• _PROBLEM REQUIREMENTS_:
Which lines come from the start of the records through the line that holds "Task: Go to the App Packs section"? Write them out word for word.

• _RECORDS SUPPLIED_:
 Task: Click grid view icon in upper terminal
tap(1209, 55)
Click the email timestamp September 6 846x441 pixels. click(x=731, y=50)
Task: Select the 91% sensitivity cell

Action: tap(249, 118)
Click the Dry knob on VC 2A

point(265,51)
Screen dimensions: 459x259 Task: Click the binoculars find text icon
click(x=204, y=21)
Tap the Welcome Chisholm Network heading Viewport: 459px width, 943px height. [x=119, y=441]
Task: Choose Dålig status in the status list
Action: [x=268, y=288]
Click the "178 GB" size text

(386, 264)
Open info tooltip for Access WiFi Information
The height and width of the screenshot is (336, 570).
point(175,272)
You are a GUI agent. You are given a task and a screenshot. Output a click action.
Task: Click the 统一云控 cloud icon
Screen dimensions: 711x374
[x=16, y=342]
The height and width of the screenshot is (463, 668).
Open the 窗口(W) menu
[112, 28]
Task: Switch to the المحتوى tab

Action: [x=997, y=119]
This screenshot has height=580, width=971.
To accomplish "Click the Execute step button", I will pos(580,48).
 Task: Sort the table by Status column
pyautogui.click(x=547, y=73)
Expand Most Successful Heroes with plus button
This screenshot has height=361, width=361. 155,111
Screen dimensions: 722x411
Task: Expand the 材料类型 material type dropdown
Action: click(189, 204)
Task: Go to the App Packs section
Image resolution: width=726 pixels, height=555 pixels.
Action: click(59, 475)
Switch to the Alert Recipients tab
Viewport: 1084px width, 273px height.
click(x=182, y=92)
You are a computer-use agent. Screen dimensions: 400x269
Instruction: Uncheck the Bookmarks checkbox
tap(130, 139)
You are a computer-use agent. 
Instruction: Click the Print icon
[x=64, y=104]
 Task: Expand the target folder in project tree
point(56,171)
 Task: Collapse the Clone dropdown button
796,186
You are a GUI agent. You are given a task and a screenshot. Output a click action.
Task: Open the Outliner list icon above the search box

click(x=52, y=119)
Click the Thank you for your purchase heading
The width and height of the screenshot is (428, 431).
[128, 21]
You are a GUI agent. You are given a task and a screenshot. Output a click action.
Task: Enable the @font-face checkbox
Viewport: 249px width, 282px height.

• _EXERCISE RESPONSE_:
 Task: Click grid view icon in upper terminal
tap(1209, 55)
Click the email timestamp September 6 846x441 pixels. click(x=731, y=50)
Task: Select the 91% sensitivity cell

Action: tap(249, 118)
Click the Dry knob on VC 2A

point(265,51)
Screen dimensions: 459x259 Task: Click the binoculars find text icon
click(x=204, y=21)
Tap the Welcome Chisholm Network heading Viewport: 459px width, 943px height. [x=119, y=441]
Task: Choose Dålig status in the status list
Action: [x=268, y=288]
Click the "178 GB" size text

(386, 264)
Open info tooltip for Access WiFi Information
The height and width of the screenshot is (336, 570).
point(175,272)
You are a GUI agent. You are given a task and a screenshot. Output a click action.
Task: Click the 统一云控 cloud icon
Screen dimensions: 711x374
[x=16, y=342]
The height and width of the screenshot is (463, 668).
Open the 窗口(W) menu
[112, 28]
Task: Switch to the المحتوى tab

Action: [x=997, y=119]
This screenshot has height=580, width=971.
To accomplish "Click the Execute step button", I will pos(580,48).
 Task: Sort the table by Status column
pyautogui.click(x=547, y=73)
Expand Most Successful Heroes with plus button
This screenshot has height=361, width=361. 155,111
Screen dimensions: 722x411
Task: Expand the 材料类型 material type dropdown
Action: click(189, 204)
Task: Go to the App Packs section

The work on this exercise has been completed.